→ What to produce
A verbatim copy of every entry is required.
Segment Open
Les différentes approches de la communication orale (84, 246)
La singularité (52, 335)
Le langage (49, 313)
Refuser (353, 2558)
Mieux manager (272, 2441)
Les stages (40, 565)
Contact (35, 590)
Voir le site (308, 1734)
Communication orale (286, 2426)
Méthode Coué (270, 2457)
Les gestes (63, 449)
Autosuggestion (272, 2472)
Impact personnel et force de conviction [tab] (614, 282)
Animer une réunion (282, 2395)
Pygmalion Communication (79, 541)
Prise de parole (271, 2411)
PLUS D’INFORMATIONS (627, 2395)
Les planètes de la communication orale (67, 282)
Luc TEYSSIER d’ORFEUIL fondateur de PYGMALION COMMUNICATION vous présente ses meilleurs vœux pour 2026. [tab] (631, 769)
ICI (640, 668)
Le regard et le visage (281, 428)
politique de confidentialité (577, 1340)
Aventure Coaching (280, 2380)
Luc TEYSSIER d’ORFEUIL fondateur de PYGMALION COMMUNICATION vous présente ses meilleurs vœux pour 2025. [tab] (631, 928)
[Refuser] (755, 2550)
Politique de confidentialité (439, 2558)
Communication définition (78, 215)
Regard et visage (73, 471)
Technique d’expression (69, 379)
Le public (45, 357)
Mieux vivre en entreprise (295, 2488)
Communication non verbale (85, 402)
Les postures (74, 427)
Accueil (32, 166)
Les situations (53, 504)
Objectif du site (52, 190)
Segment Closed
→ Result of the exercise
Les différentes approches de la communication orale (84, 246)
La singularité (52, 335)
Le langage (49, 313)
Refuser (353, 2558)
Mieux manager (272, 2441)
Les stages (40, 565)
Contact (35, 590)
Voir le site (308, 1734)
Communication orale (286, 2426)
Méthode Coué (270, 2457)
Les gestes (63, 449)
Autosuggestion (272, 2472)
Impact personnel et force de conviction [tab] (614, 282)
Animer une réunion (282, 2395)
Pygmalion Communication (79, 541)
Prise de parole (271, 2411)
PLUS D’INFORMATIONS (627, 2395)
Les planètes de la communication orale (67, 282)
Luc TEYSSIER d’ORFEUIL fondateur de PYGMALION COMMUNICATION vous présente ses meilleurs vœux pour 2026. [tab] (631, 769)
ICI (640, 668)
Le regard et le visage (281, 428)
politique de confidentialité (577, 1340)
Aventure Coaching (280, 2380)
Luc TEYSSIER d’ORFEUIL fondateur de PYGMALION COMMUNICATION vous présente ses meilleurs vœux pour 2025. [tab] (631, 928)
[Refuser] (755, 2550)
Politique de confidentialité (439, 2558)
Communication définition (78, 215)
Regard et visage (73, 471)
Technique d’expression (69, 379)
Le public (45, 357)
Mieux vivre en entreprise (295, 2488)
Communication non verbale (85, 402)
Les postures (74, 427)
Accueil (32, 166)
Les situations (53, 504)
Objectif du site (52, 190)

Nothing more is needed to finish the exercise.